Data Privacy Week: Tips for Year-round Data Privacy

January 25, 2022
Data Protection, IT Security

For 2022, the National Cybersecurity Alliance (NCA) expanded its Data Privacy Day campaign into a full week-long initiative ─ January 24-28. It’s meant to help spread awareness about online privacy.

But as we know, data privacy isn’t just a week-long event. The actions the NCA is promoting through its campaign can help both individuals and businesses keep their data safer all year long. The following are a few of the highlights from the NCA’s press materials, along with some additional recommendations from US Signal.

 

For Individuals:

  • Understand the privacy/convenience tradeoff. Many applications and service providers ask for access to your geographic location, contacts list, or other personal information before you can use what they’re offering. Make informed decisions about whether or not to share your data by considering the amount of personal information being asked for, and weighing it against the benefits you may receive in return. Be wary of apps or services that require access to information that isn’t required or relevant for the services offered. Delete unused apps on your internet-connected devices and keep others secure by performing updates. 
  • Manage your privacy. Once you’ve decided to use an app or set up a new account, check the privacy and security settings on web services and apps. Set them to your comfort level for information sharing.

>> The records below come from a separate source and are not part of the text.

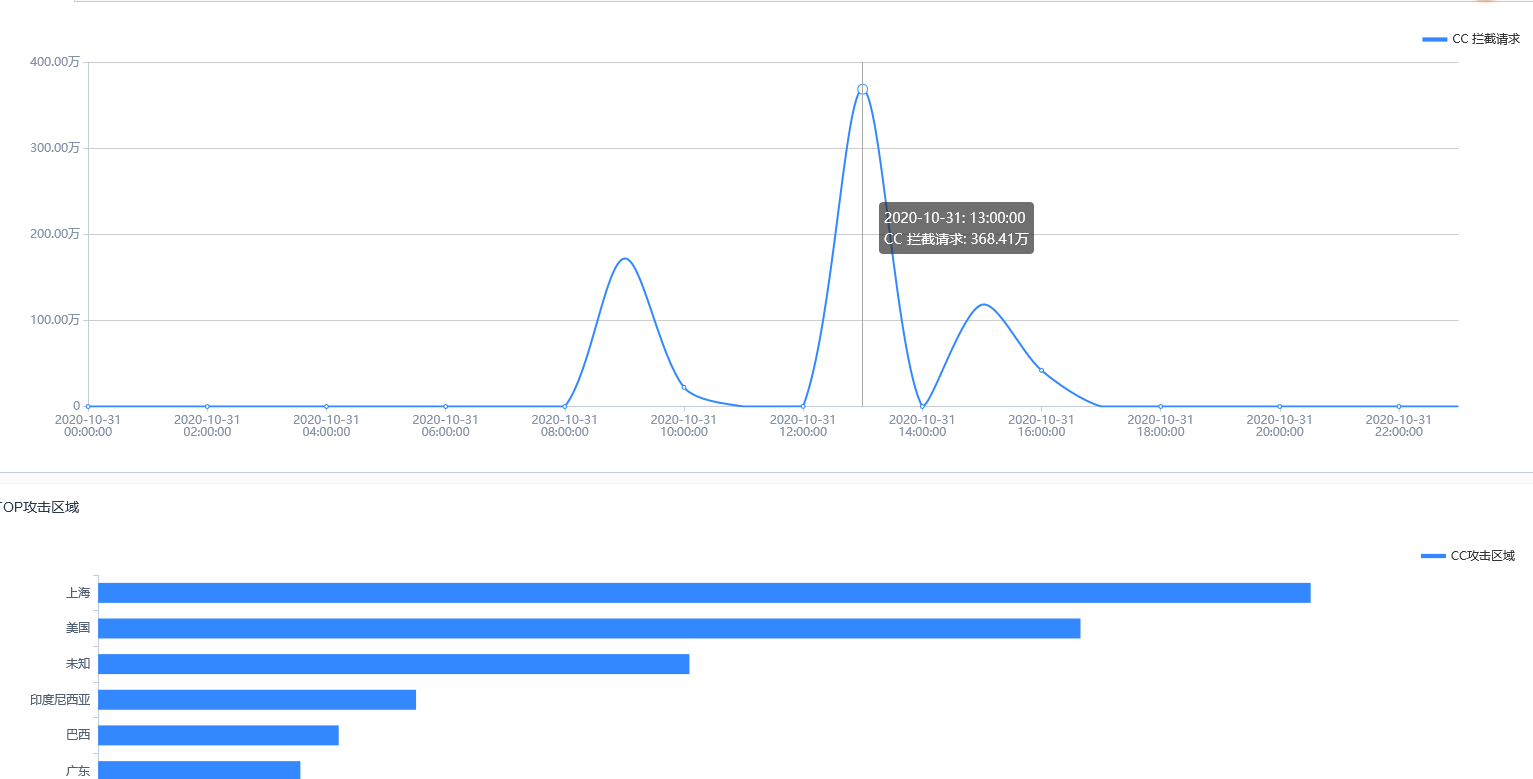The width and height of the screenshot is (1533, 779).
Task: Click the 巴西 region bar
Action: pos(218,735)

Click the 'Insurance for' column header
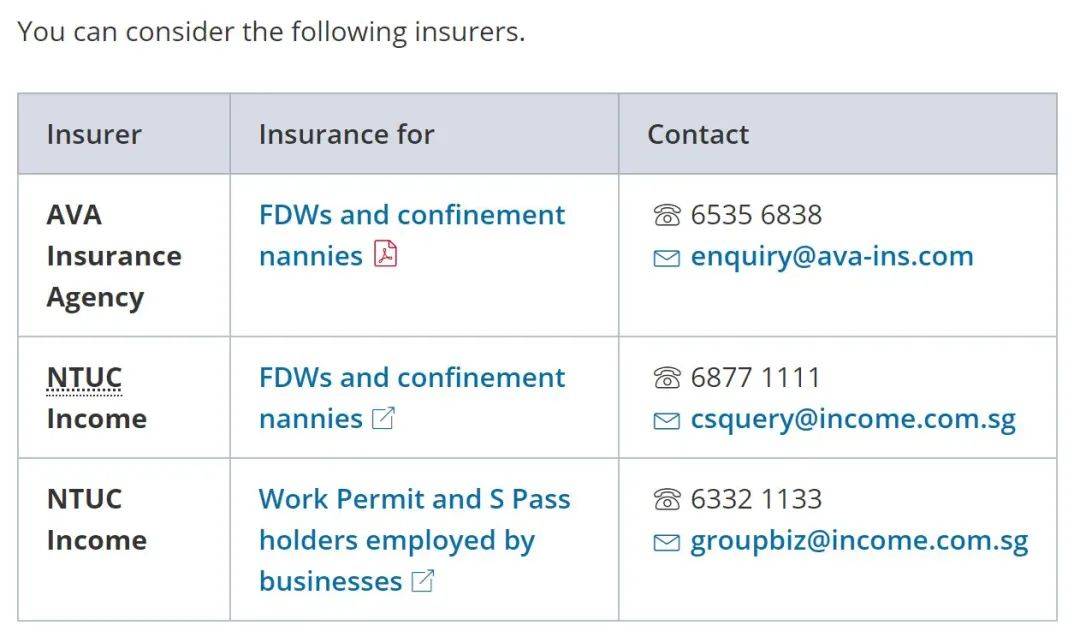coord(346,134)
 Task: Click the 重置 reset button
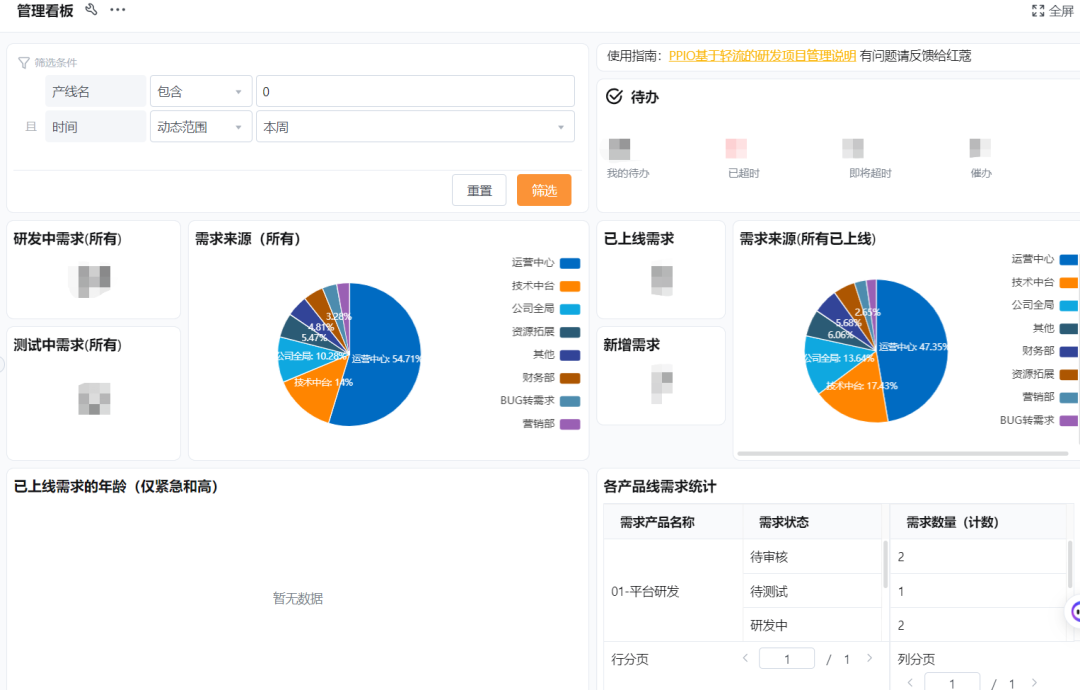(479, 190)
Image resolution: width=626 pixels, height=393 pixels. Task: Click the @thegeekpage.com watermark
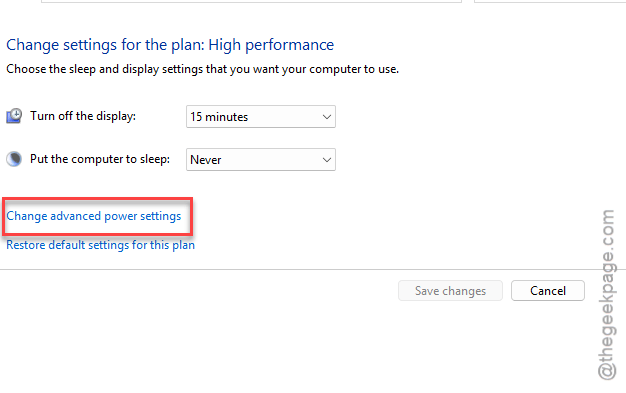tap(607, 295)
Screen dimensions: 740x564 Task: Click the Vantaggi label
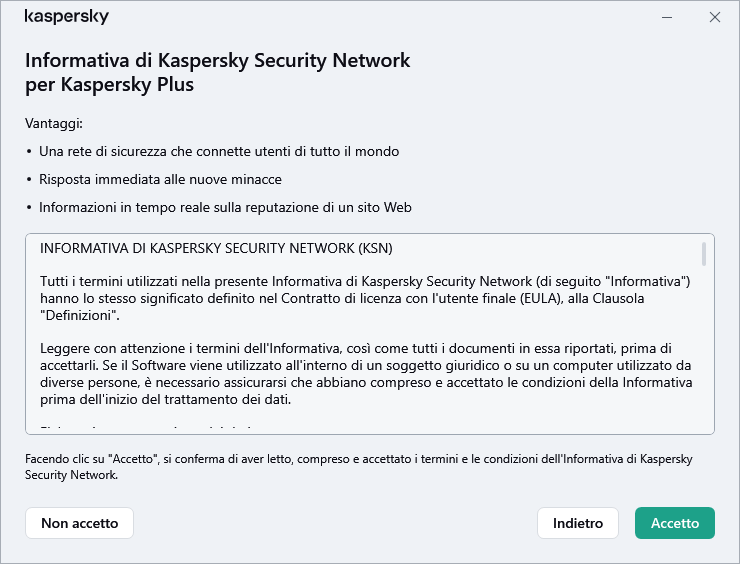click(53, 123)
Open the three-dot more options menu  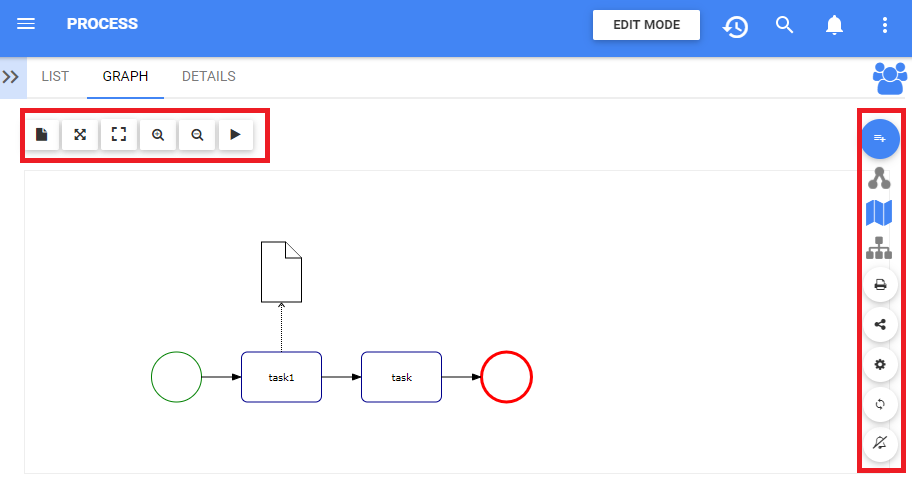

Each device, application, or browser you use will have different features to limit how and with whom to share your information. NCA’s Manage Your Privacy Settings page provides useful information for checking the settings of social media accounts, retail stores, apps, and more.
  • Protect your data. Keep your data secure with long, unique passwords. Avoid using passwords that are easy to guess, such as your name and birth date. Store them in a password manager. Never share your passwords. Add another layer of security by enabling multi-factor authentication (MFA) wherever possible, especially on accounts with sensitive information.

 

For Organizations:

  • Respect customers’ and/or end users’ right to privacy. Be open and honest about how you collect, use and share their personal information. Think about how they may expect their data to be used and design settings to protect their information by default. Communicate clearly and concisely what privacy means to your organization and the steps you take to achieve and maintain privacy. 
  • Assess your data collection practices. Whether you operate locally, nationally, or globally, understand which privacy laws and regulations apply to your business. Follow reasonable security measures to keep individuals’ personal information safe from inappropriate and unauthorized access. Make sure the data you collect is processed in a fair manner and only collected for relevant and legitimate purposes. Maintain oversight of partners and vendors as well. If someone provides services on your behalf, you’re also responsible for how they collect and use your customers’ personal information. 
  • Adopt a privacy framework. Researching and adopting a privacy framework can help you manage risk and create a culture of privacy in your organization by building privacy into your business. Check out the following frameworks: NIST Privacy FrameworkAICPA Privacy Management FrameworkISO/IEC 27701 – International Standard for Privacy Information Management
  • Educate employees. Educate your employees of their obligations, as well as those of your organization, to protect personal information. Make sure they understand your organization’s privacy policy. Teach new employees about their role in your privacy culture during the onboarding process. Engage staff by asking them to consider how privacy and data security applies to the work they do on a daily basis. Teach employees how to update their privacy and security settings on work and personal accounts.  
  • Employ strong data management practices. Here are some suggestions:
+ Know what data you have and where it resides. You can't protect what you don't know you have.

+ Understand all laws and/or regulations governing how your data is collected, used, accessed, stored and retained.

+ Ensure the secure destruction of old and obsolete data.  Inventory all hardware that could possibly house old data and securely dispose of copiers, outdated voicemail systems and even old fax machines.

+ For data that must be retained, choose storage options that employ multi-level security but can still meet your data access needs.

+ Encrypt all sensitive data. To protect data in motion outside the firewall, use encryption via a virtual private network and device management to enforce all other desired policies. Encryption is also available for network traffic inside the corporate firewall.

+ Harden all endpoints that access your enterprise systems. Whether your employees use company-supplied devices or their own personal devices, every one of them that can access corporate networks and data should be managed with device management tools that enforce all corporate security policies.  

+ Keep all firewalls and antivirus software up to date. Apply patches and software updates immediately. If your IT staff doesn't have time to handle this, consider outsourcing the task.

+ Create and enforce policies that limit access to specific types of data to only those that absolutely need access to do their jobs. Automate access-log entries so no one who's had access to a data set goes undetected.